*Source data*.

_____

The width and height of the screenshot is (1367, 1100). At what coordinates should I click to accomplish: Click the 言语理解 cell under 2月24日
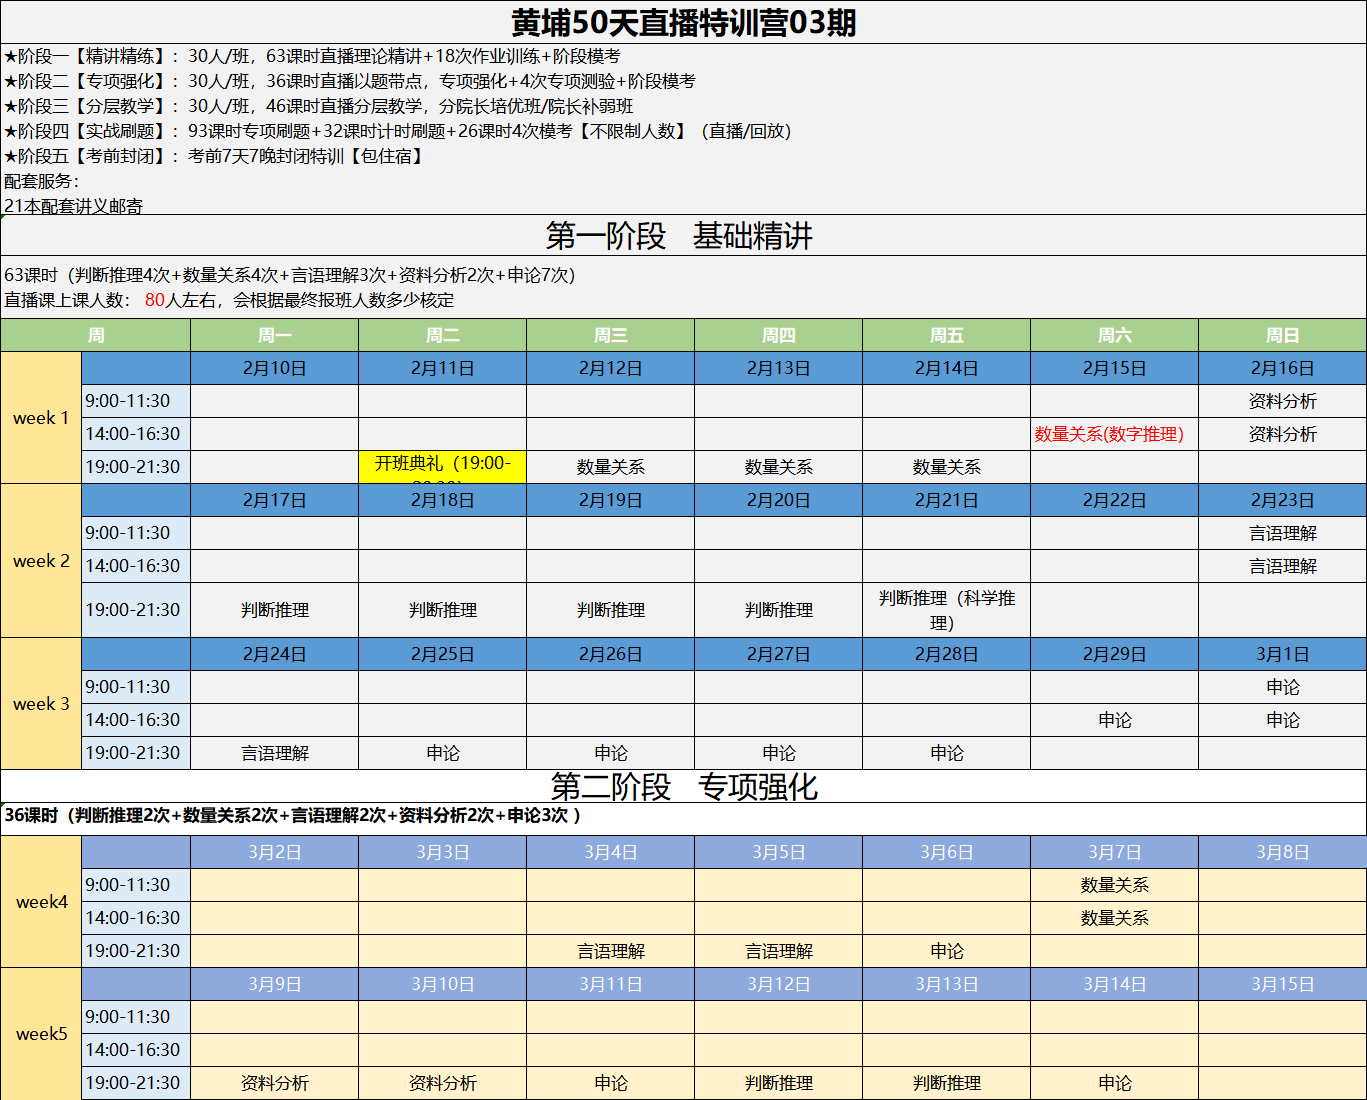click(x=274, y=753)
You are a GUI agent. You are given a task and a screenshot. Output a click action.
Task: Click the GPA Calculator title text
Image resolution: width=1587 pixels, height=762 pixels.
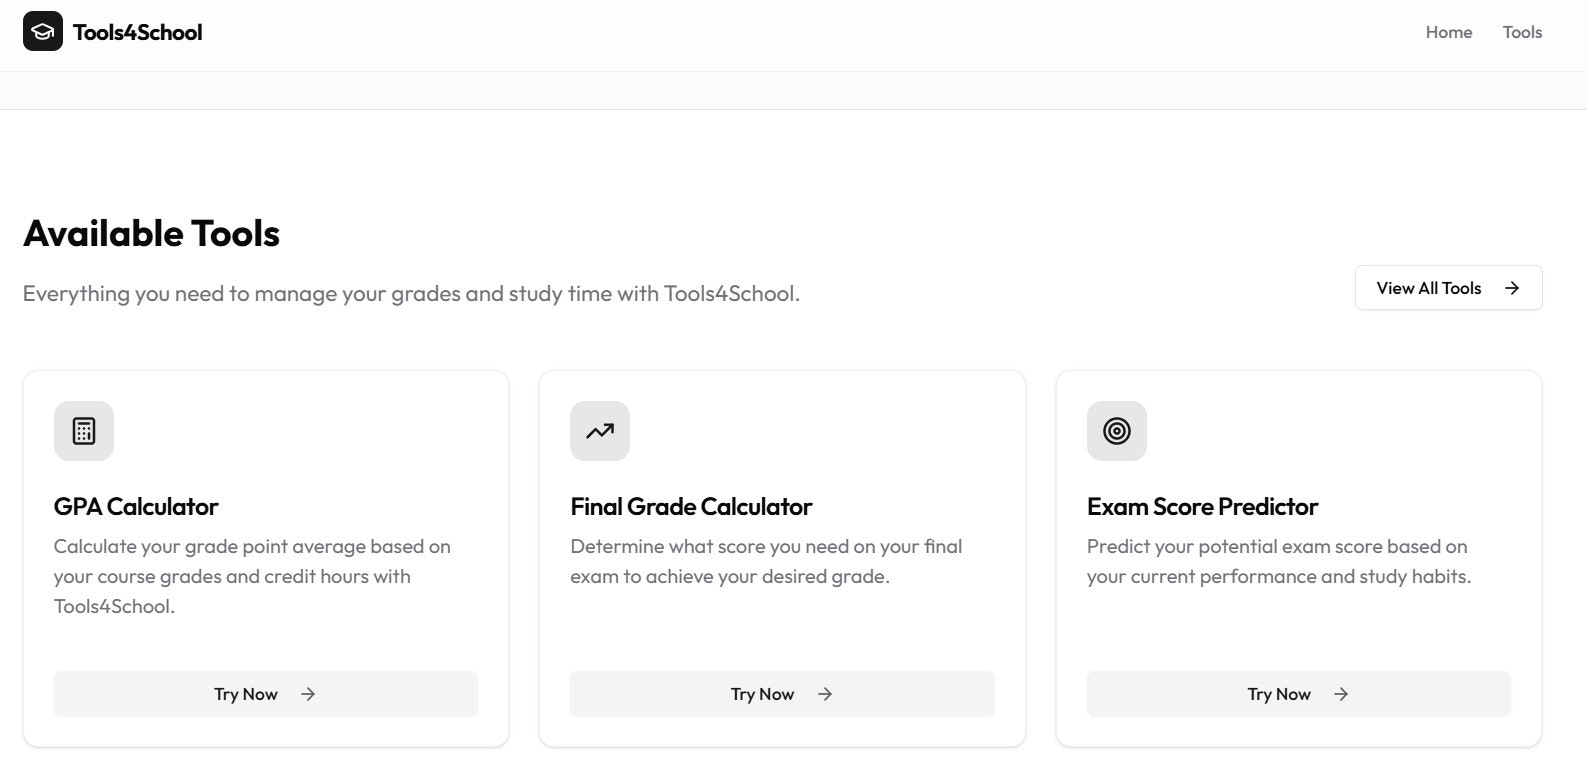[136, 506]
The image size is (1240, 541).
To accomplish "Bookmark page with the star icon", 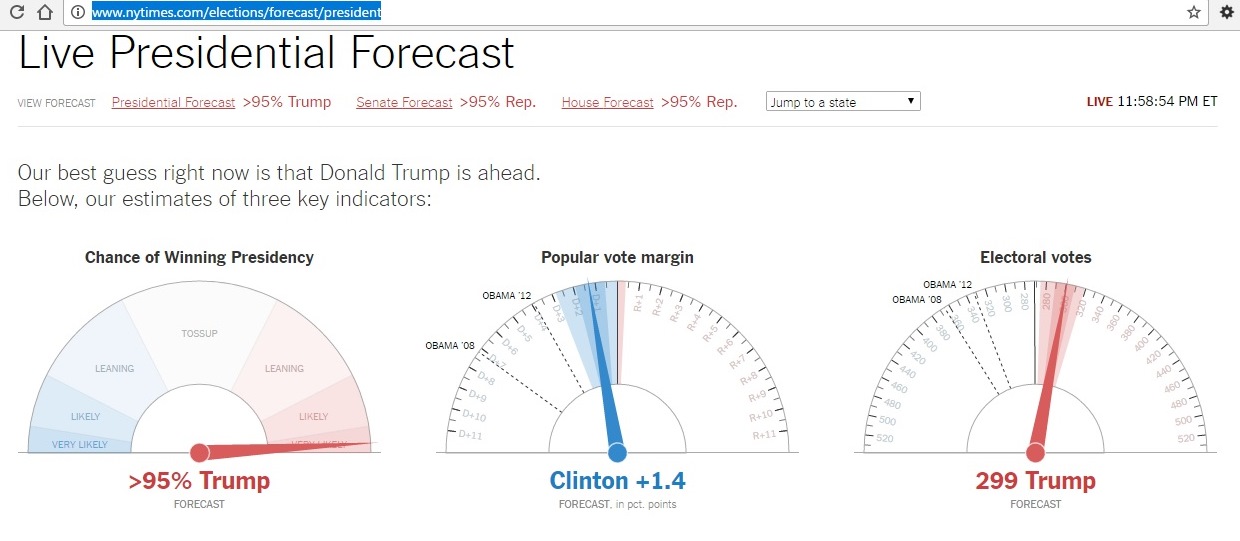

_____

*Task details*. For this exercise, output the records exactly but omit their pictures.

*Solution*.
The width and height of the screenshot is (1367, 1100). At what coordinates should I click to accomplish: Click the 言语理解 cell under 2月24日
click(x=274, y=753)
You are a GUI agent. You are given a task and a screenshot. Output a click action.
Task: Click the GPA Calculator title text
Image resolution: width=1587 pixels, height=762 pixels.
[136, 506]
The image size is (1240, 541).
To accomplish "Bookmark page with the star icon", 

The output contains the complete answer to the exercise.